Ecco il motivo per cui la funzione di Chirone è cruciale, pur non essendo risolutiva in sé. Chirone ci insegna che noi non abbiamo dolore ma siamo quel dolore. Ed ecco perché la sua posizione nel tema natale non descrive, a mio parere, se o quanto possediamo la capacità di guarire gli altri, ad esempio in veste di medici, psicologi, operatori… ma l’energia primaria che in noi è stata ferita (segno), nonché le esperienze della vita (casa) in cui il dolore tende a cronicizzarsi ma anche ad evidenziarsi, magari durante i suoi transiti, con fenomeni acuti e in quanto tali illuminanti. Quindi non da rifiutare o allontanare ma da accogliere e capire.

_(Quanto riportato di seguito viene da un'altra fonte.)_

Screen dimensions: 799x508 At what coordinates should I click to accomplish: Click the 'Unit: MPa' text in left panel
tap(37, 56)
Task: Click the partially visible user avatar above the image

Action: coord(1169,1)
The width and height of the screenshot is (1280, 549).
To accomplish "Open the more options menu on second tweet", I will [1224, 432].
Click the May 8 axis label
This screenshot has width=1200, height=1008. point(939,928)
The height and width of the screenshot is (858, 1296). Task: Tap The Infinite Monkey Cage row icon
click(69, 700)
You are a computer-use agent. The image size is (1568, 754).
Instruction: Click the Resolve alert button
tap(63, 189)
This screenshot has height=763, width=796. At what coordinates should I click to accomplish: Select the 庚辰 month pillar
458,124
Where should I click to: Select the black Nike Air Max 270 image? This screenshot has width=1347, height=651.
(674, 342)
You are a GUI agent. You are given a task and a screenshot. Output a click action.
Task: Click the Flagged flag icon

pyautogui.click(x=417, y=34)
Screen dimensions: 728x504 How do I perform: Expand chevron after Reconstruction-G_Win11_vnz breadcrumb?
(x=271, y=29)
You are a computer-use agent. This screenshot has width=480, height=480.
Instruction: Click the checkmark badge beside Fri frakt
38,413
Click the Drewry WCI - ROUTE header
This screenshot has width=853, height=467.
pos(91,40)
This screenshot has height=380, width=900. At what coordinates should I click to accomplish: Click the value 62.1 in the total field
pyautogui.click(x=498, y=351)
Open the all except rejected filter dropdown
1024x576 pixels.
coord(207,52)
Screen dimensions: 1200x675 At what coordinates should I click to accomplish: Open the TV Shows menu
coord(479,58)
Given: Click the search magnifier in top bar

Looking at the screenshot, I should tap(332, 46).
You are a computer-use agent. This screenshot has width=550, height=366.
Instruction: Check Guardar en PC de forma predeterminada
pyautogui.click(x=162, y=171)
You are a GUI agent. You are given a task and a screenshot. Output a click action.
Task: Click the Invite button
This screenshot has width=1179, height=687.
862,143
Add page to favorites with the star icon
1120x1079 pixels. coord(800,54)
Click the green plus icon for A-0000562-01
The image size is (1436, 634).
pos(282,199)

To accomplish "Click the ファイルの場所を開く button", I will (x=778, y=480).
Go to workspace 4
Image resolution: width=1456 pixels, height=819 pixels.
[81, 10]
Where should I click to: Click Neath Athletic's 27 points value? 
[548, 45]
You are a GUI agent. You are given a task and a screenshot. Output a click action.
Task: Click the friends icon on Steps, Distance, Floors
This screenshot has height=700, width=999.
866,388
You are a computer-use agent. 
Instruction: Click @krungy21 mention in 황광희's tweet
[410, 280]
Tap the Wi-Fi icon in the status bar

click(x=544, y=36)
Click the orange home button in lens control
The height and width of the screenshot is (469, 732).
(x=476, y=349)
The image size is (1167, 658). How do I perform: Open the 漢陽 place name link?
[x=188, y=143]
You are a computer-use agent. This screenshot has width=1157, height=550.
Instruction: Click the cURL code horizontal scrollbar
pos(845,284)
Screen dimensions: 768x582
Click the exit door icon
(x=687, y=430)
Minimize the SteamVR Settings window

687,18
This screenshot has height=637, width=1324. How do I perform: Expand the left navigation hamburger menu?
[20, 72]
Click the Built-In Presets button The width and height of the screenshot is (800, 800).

In fondo, il Chirone mitologico non compie l’errore (tanto insidioso quanto diffuso) di affezionarsi alla propria ferita, cullandola in un bozzolo di orgogliosa pena, ma convive con il dolore senza smettere di respirare fino al momento in cui sceglie di liberarsene, nell’unico modo a disposizione; che è anche l’unico valido. Accetta di “umiliare” la propria divinità entrando nella realtà materiale del corpo, nobilitando in tal modo la propria componente umana; accetta l’esperienza fisica come strumento conoscitivo e continua a insegnare, a curare, a guidare; accetta i propri limiti e poi se ne affranca con un dono, tornando infine nel regno celeste. E così facendo traccia anche per noi il percorso della liberazione-guarigione come evento di coscienza, di scelta, di rinuncia e trasformazione.
Non a caso il suo glifo è a forma di chiave, laddove Chirone rappresenta un’apertura verso i pianeti esterni ma soprattutto un intermediario, che porta oltre ciò che siamo e porta quell’altrove nel qui e ora; ed è così che la sua ferita diventa uno squarcio nel buio che dà al dolore un ruolo e non solo una dignità, trasformandolo in varco di luce.
Chirone ci fornisce quella chiave, non un antidolorifico e nemmeno una cura preconfezionata. Può aiutarci a capire cosa è accaduto davvero (perché in tutte le comete c’è una coda, una memoria) e cosa possiamo fare da noi e per noi (perché tutte le comete hanno una direzione, una luce da portare avanti). Può suggerirci di accettare il dolore, smettere di opporvi resistenza e riconoscerlo, “diagnosticarlo” appunto, ricostruirne la storia e restituirgli valore; per poi lasciarlo andare. Tornare indietro, tornare dentro, e solo allora – finalmente – tornare a riveder le stelle.
Perché l’unica via d’uscita è innanzitutto una via d’entrata… ma in entrambi i casi la porta, la ferita, va aperta.